▶ **Texto de la página**:

———

Hay motivo para rodar muchos tipos de películas. Pueden rodarse cintas acerca del sufrimiento de los que cada día se presentan como un reloj en las diferentes sedes de Cáritas al fin de llevarse a la boca un plato caliente; pueden filmarse las dificultades de un parado de larga duración para encontrar trabajo y alimentar a su familia, dotarlos de bienes elementales, de suficiente estima que anule la agonía de cada mañana; pueden grabarse testimonios apasionantes de pequeños empresarios que han perdido todo su capital, todo el producto de su esfuerzo de años y años de desvelos, todo el edificio industrial que habían creado, un comercio, una pequeña empresa; pueden retratarse los rostros de los indigentes que se amontonan cada noche en los portales antiguos o en los cajeros automáticos, con manta, perro y palangana; pueden registrar en imágenes a los colectivos perjudicados por las medidas correctoras de una crisis que en un principio se negó y que a continuación fue ignorada, pensionistas que se mantienen a ellos mismos y a los hijos parados que los siguen, funcionarios como guardias civiles que ofrecen lo mejor de su trabajo a cambio de sueldos ridículos, personas enfermas o dependientes que van a ver esfumado el sueño de tener quien se ocupe de ellos. Por rodar, pueden rodar la historia de los inmigrantes que vinieron a trabajar, empezaron a prosperar y ahora tienen que emigrar a los lugares de los que salieron en busca de futuro, o a los españoles que a diario intentan vender las cuatro cosas que les quedan para, siquiera, poder quedarse bajo el techo en el que viven. Podrían poner la cámara al servicio del tiempo que les ha tocado vivir, ese en el que hay motivo para retratar la estulticia de los gobernantes, la avaricia de algunos poderosos, la sinrazón de la injusticia, la degradación de algunos medios.
Pero no. Los artistas de la Ceja, los actores y directores de cine de su país y el mío han preferido viajar en el tiempo, olvidarse de la cola del paro, de la cola del banco, de la cola de los comedores sociales y volver setenta años atrás a dramatizar la trágica muerte de quince españoles de aquellos años, víctimas del franquismo, o de los tiempos que precedieron propiamente a éste. Nada que objetar en los casos elegidos: fueron asesinados injusta y cruelmente y su testimonio es el del dolor de los años más caínes de España. Pero es una película, de momento, incompleta. Vuelven a unos años que no vivieron, a desenterrar causas que concluyeron tras la Transición española y las diversas compensaciones que el Parlamento español dispuso a lo largo de treinta años de democracia. Y sólo a filmar una parte de la barbarie, discriminando no sólo a víctimas de la retaguardia republicana, sino también a republicanos asesinados por los más extremistas y enloquecidos revolucionarios de los años treinta. ¿Cabe achacarles a tan sensibles colectivos, casta intocable y divinizada, cuando menos, un cierto defecto de criterio? ¿Qué motiva que busquen motivo en la responsabilidad de protagonistas históricos que llevan años enterrados? ¿Acaso es un servicio más a la causa ideológica que con tanto mimo presupuestario los trata? Todo es posible, hasta la honestidad, pero lo más llamativo resulta ser el empeño en constituirse en antifranquistas en diferido, en reajustadores de la programación histórica y creadores de poltergeists tan sorprendentes como amanerados. Que cuanto más pase el tiempo más se acuerden de Franco, la Guerra Civil, la posguerra, el Alzamiento y tal y tal, obviando las muchas causas justas a cuyo servicio pueden poner su talento, invita inevitablemente a una pesarosa náusea melancólica que no hace sino sugerir la dimisión del viejo oficio de espectador.
Hay motivo, pues, para desconfiar de una grey incapaz de identificarse con los problemas reales de la mayoría. Harán muy bonitas películas, pero su sistema de alerta está oxidado. Será que viven sólo para el pasado, para el pasado a medias.

———

▶ **Extracto de datos**:
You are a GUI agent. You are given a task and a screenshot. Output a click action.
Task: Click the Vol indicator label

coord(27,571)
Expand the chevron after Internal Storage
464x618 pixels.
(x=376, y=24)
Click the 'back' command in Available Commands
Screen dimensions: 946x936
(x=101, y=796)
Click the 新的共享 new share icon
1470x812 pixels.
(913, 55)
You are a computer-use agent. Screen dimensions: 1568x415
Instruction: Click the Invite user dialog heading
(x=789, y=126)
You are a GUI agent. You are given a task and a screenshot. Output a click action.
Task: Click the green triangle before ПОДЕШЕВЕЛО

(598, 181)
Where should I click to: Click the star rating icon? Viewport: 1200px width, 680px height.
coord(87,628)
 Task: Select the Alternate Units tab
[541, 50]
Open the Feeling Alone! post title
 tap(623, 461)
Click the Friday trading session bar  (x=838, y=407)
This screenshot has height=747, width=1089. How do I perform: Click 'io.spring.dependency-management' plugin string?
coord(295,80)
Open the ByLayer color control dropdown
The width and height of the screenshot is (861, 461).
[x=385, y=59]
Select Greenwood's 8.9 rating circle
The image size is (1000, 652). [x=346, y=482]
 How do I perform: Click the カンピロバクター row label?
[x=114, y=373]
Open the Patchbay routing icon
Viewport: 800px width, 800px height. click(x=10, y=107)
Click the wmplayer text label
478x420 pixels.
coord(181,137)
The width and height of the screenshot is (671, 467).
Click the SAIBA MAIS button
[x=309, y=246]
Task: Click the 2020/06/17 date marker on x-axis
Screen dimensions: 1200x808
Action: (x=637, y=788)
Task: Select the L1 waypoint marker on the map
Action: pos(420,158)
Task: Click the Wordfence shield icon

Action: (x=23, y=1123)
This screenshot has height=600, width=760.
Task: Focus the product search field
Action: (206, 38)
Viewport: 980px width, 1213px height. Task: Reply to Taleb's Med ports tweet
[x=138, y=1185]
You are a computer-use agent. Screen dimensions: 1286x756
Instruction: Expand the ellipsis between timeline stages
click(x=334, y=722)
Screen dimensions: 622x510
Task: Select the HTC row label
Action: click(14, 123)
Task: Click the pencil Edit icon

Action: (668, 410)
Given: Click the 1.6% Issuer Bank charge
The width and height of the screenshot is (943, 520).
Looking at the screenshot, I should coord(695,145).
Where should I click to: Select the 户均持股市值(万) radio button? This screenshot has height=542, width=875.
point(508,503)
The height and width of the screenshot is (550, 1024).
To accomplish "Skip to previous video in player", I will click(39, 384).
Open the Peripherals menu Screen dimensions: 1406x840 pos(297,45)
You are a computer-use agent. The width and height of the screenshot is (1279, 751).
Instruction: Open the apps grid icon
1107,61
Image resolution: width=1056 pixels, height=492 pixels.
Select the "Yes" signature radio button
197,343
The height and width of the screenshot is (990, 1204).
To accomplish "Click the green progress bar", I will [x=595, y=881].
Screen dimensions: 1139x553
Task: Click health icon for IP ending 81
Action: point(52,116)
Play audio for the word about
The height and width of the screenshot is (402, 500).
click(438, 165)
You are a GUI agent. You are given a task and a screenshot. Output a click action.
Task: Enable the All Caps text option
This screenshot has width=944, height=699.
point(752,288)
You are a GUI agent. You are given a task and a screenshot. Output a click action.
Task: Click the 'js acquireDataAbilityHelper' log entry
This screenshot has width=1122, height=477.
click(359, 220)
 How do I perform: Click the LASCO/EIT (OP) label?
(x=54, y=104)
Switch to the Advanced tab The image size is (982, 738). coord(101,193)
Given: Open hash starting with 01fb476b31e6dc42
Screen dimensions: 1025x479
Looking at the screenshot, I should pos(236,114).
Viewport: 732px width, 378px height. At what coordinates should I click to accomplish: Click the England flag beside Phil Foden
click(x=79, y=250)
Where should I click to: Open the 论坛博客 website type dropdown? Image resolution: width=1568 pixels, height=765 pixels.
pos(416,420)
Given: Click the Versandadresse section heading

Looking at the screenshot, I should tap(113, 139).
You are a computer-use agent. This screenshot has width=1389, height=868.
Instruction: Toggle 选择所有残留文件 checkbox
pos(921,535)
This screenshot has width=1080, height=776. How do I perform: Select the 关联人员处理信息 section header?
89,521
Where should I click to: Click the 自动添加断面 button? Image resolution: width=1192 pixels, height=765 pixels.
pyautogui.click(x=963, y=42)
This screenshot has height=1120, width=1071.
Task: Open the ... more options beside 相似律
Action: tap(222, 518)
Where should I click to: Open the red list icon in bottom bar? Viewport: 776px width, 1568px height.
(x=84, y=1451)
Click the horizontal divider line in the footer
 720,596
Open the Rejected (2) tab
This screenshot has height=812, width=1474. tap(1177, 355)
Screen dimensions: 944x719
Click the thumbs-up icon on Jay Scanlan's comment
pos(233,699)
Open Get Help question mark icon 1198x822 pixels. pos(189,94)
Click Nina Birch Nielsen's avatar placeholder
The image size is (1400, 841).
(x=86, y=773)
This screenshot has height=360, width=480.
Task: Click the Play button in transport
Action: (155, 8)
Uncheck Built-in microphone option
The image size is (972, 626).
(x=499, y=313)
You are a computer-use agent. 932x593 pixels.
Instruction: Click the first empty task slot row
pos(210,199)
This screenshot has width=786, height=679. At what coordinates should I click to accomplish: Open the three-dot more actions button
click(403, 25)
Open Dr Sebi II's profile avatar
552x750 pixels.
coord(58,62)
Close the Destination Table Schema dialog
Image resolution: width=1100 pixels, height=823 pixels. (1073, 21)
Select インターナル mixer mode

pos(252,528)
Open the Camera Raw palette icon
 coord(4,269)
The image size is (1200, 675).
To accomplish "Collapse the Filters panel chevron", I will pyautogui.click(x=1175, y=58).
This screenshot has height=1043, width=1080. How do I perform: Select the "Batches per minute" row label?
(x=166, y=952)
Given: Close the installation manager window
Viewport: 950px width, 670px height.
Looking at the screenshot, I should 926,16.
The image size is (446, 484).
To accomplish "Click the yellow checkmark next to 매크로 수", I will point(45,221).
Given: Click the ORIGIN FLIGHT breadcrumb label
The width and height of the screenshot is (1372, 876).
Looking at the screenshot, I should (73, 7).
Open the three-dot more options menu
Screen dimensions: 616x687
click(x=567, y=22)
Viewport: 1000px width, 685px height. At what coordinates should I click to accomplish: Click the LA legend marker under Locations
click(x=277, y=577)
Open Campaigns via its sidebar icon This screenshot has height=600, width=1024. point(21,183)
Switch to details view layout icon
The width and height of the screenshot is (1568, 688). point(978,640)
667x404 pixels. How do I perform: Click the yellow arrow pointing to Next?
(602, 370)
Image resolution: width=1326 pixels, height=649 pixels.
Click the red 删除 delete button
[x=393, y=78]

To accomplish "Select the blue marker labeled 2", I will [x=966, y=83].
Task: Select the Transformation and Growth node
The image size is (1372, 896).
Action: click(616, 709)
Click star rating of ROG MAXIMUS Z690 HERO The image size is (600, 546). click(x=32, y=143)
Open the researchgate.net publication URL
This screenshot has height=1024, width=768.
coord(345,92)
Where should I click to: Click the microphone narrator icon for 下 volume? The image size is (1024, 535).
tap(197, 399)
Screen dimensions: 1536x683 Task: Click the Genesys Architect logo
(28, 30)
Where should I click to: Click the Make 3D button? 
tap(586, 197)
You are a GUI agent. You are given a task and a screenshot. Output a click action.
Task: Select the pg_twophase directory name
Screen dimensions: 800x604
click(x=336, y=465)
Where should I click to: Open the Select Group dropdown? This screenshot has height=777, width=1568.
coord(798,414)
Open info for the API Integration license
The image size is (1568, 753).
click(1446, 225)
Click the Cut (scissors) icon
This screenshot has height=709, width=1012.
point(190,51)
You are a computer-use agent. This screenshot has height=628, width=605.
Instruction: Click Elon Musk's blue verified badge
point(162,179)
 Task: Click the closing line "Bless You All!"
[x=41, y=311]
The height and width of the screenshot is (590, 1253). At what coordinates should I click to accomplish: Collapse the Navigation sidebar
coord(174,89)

———

Contesta estas preguntas sobre el artículo acerca del cine español:
1. ¿Dónde se amontonan cada noche los indigentes, según el primer párrafo?
2. ¿Cuántos españoles muertos deciden dramatizar los artistas y cuántos años atrás vuelven para hacerlo?
3. ¿Qué dice el último párrafo que tienen oxidado?

1. En los portales antiguos o en los cajeros automáticos.
2. Quince españoles, y vuelven setenta años atrás.
3. Su sistema de alerta.